2019年2月26日火曜日

建築の考え事



昨日から頭の中をぐるぐると回ってる考え事がある。 分業、といえばいいのか。建築は幅広い。とりわけ、意匠・計画・構造・設備・施工と分けられることが多いが、その学びについてだ。 つい先日、留学生と話す機会があった。一人は「興味ある分野を専攻すべき(他分野は人に任せる)」、また一人は「他分野も知る努力をすべき」と意見が分かれた。 私はその両方とも、言いたいことがわかる。生徒諸君と同様に、興味ある分野は伸び率が高い。学ぶことが楽しいからだ。だけれども、そればかりでは仕事はスムーズに進まない。他分野を知ること、知見を広げることで、打ち合わせや工事はスムーズに進む。思いやり、配慮、そういったものに近しい余裕が生まれる。楽な仕事は好まれるから、信頼関係が強く、斡旋も受けやすく、融通も効き、仕事がしやすくなる。 ここ最近、自分の“逃げ”が露呈したのである。 これまで、意匠や計画を苦手としてきた。人の使う、滞在する空間における、心情の移り変わり、印象の変化。このイメージが甘い。大学のエスキースでは何度もっと考えろと言われただろうか。ハコモノの公共建築っぽい、つまらない、安直と。 自分はそこから、何も学ぼうとしなかった。変なプライドを盾に、向き合わなかった。

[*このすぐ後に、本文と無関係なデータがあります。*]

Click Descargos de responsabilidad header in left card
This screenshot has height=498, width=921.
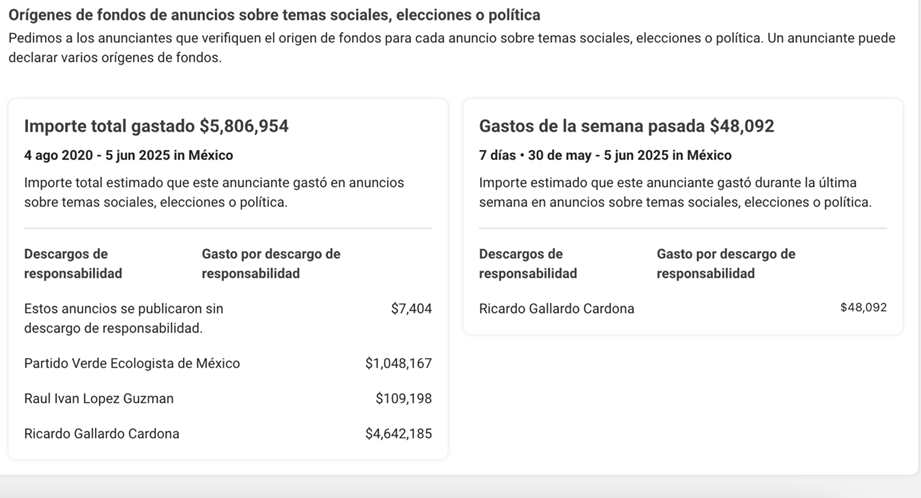click(x=73, y=264)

逃げに徹した。だから、何も学べなかった。とてももったいない話だと、貴重な時間を浪費したと、今では感じる。 ただ、昨年から今年にかけて、状況に変化が出てきた。 藤本壮介氏の講演を拝聴させていただいたり、建築探訪でぐるり回ってきたり、生徒の指導を通して、その意匠、計画性に大変感銘を受けた。もちろん、建物と人々との快適な付き合い方、環境性能といった、今日この頃における設備の在り方を含めての話である。 それだけではないかもしれない。同級生や後輩、生徒たちのひたむきまでな、建築への情熱に中てられたかはわからない。情熱と、その裏側に見え隠れする努力。意匠や計画に身を置く同級生、後輩に置いて行かれるような、焦りも少々感じているのかもしれない。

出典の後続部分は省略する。